Stored records:
┏━━
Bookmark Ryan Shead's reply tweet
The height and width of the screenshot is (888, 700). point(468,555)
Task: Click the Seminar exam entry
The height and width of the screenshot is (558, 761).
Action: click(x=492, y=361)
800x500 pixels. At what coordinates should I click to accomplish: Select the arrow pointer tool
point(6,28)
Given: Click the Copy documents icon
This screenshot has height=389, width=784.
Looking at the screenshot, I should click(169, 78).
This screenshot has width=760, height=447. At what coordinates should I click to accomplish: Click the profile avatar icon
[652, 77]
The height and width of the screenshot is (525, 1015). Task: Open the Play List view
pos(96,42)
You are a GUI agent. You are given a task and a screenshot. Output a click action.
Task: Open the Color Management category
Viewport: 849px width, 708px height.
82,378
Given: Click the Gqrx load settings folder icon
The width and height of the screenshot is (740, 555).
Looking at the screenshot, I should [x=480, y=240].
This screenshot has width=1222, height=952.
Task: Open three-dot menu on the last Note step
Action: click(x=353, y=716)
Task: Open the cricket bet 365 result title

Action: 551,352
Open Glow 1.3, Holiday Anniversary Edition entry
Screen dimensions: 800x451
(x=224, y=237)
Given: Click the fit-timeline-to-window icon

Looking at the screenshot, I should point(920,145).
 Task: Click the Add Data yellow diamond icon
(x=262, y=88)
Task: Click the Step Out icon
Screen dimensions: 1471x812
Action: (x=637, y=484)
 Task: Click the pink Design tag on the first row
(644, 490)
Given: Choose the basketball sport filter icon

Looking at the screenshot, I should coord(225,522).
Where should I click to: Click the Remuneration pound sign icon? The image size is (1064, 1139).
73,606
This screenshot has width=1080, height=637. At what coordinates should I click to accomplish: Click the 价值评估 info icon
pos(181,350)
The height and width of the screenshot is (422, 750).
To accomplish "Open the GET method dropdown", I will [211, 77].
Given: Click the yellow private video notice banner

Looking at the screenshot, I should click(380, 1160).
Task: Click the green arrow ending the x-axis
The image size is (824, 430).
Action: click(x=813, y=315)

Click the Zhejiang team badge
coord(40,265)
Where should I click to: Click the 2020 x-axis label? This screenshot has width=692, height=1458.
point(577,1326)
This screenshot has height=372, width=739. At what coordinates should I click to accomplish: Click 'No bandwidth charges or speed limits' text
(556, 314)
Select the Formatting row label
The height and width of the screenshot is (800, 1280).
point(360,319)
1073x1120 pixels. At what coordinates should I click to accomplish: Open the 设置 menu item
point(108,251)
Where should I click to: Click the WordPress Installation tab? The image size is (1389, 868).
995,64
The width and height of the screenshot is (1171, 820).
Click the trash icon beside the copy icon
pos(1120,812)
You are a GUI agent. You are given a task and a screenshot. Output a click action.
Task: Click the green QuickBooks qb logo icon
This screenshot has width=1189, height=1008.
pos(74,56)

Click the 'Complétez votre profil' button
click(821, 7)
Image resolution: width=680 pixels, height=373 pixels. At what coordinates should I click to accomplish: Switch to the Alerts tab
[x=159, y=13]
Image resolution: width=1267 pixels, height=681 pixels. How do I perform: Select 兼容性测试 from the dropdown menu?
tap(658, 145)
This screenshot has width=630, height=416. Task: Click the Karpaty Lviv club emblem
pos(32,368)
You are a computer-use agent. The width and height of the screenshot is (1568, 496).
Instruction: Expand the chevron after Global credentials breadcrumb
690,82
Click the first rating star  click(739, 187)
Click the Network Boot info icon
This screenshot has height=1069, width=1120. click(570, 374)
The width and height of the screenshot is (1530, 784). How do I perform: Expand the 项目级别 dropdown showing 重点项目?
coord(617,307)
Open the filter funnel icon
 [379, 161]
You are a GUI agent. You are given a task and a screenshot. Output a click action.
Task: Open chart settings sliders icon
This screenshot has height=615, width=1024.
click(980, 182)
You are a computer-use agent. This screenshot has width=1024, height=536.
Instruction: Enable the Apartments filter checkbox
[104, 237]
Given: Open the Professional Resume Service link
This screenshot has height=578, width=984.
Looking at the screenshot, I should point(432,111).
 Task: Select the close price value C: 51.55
┗━━
Problem description:
Make an exact copy of every entry.

Exercise answer:
Bookmark Ryan Shead's reply tweet
The height and width of the screenshot is (888, 700). point(468,555)
Task: Click the Seminar exam entry
The height and width of the screenshot is (558, 761).
Action: click(x=492, y=361)
800x500 pixels. At what coordinates should I click to accomplish: Select the arrow pointer tool
point(6,28)
Given: Click the Copy documents icon
This screenshot has height=389, width=784.
Looking at the screenshot, I should click(169, 78).
This screenshot has width=760, height=447. At what coordinates should I click to accomplish: Click the profile avatar icon
[652, 77]
The height and width of the screenshot is (525, 1015). Task: Open the Play List view
pos(96,42)
You are a GUI agent. You are given a task and a screenshot. Output a click action.
Task: Open the Color Management category
Viewport: 849px width, 708px height.
82,378
Given: Click the Gqrx load settings folder icon
The width and height of the screenshot is (740, 555).
Looking at the screenshot, I should [x=480, y=240].
This screenshot has width=1222, height=952.
Task: Open three-dot menu on the last Note step
Action: click(x=353, y=716)
Task: Open the cricket bet 365 result title

Action: 551,352
Open Glow 1.3, Holiday Anniversary Edition entry
Screen dimensions: 800x451
(x=224, y=237)
Given: Click the fit-timeline-to-window icon

Looking at the screenshot, I should point(920,145).
 Task: Click the Add Data yellow diamond icon
(x=262, y=88)
Task: Click the Step Out icon
Screen dimensions: 1471x812
Action: (x=637, y=484)
 Task: Click the pink Design tag on the first row
(644, 490)
Given: Choose the basketball sport filter icon

Looking at the screenshot, I should coord(225,522).
Where should I click to: Click the Remuneration pound sign icon? The image size is (1064, 1139).
73,606
This screenshot has width=1080, height=637. At what coordinates should I click to accomplish: Click the 价值评估 info icon
pos(181,350)
The height and width of the screenshot is (422, 750).
To accomplish "Open the GET method dropdown", I will [211, 77].
Given: Click the yellow private video notice banner

Looking at the screenshot, I should click(380, 1160).
Task: Click the green arrow ending the x-axis
The image size is (824, 430).
Action: click(x=813, y=315)

Click the Zhejiang team badge
coord(40,265)
Where should I click to: Click the 2020 x-axis label? This screenshot has width=692, height=1458.
point(577,1326)
This screenshot has height=372, width=739. At what coordinates should I click to accomplish: Click 'No bandwidth charges or speed limits' text
(556, 314)
Select the Formatting row label
The height and width of the screenshot is (800, 1280).
point(360,319)
1073x1120 pixels. At what coordinates should I click to accomplish: Open the 设置 menu item
point(108,251)
Where should I click to: Click the WordPress Installation tab? The image size is (1389, 868).
995,64
The width and height of the screenshot is (1171, 820).
Click the trash icon beside the copy icon
pos(1120,812)
You are a GUI agent. You are given a task and a screenshot. Output a click action.
Task: Click the green QuickBooks qb logo icon
This screenshot has width=1189, height=1008.
pos(74,56)

Click the 'Complétez votre profil' button
click(821, 7)
Image resolution: width=680 pixels, height=373 pixels. At what coordinates should I click to accomplish: Switch to the Alerts tab
[x=159, y=13]
Image resolution: width=1267 pixels, height=681 pixels. How do I perform: Select 兼容性测试 from the dropdown menu?
tap(658, 145)
This screenshot has width=630, height=416. Task: Click the Karpaty Lviv club emblem
pos(32,368)
You are a computer-use agent. The width and height of the screenshot is (1568, 496).
Instruction: Expand the chevron after Global credentials breadcrumb
690,82
Click the first rating star  click(739, 187)
Click the Network Boot info icon
This screenshot has height=1069, width=1120. click(570, 374)
The width and height of the screenshot is (1530, 784). How do I perform: Expand the 项目级别 dropdown showing 重点项目?
coord(617,307)
Open the filter funnel icon
 [379, 161]
You are a GUI agent. You are given a task and a screenshot. Output a click action.
Task: Open chart settings sliders icon
This screenshot has height=615, width=1024.
click(980, 182)
You are a computer-use agent. This screenshot has width=1024, height=536.
Instruction: Enable the Apartments filter checkbox
[104, 237]
Given: Open the Professional Resume Service link
This screenshot has height=578, width=984.
Looking at the screenshot, I should point(432,111).
 Task: Select the close price value C: 51.55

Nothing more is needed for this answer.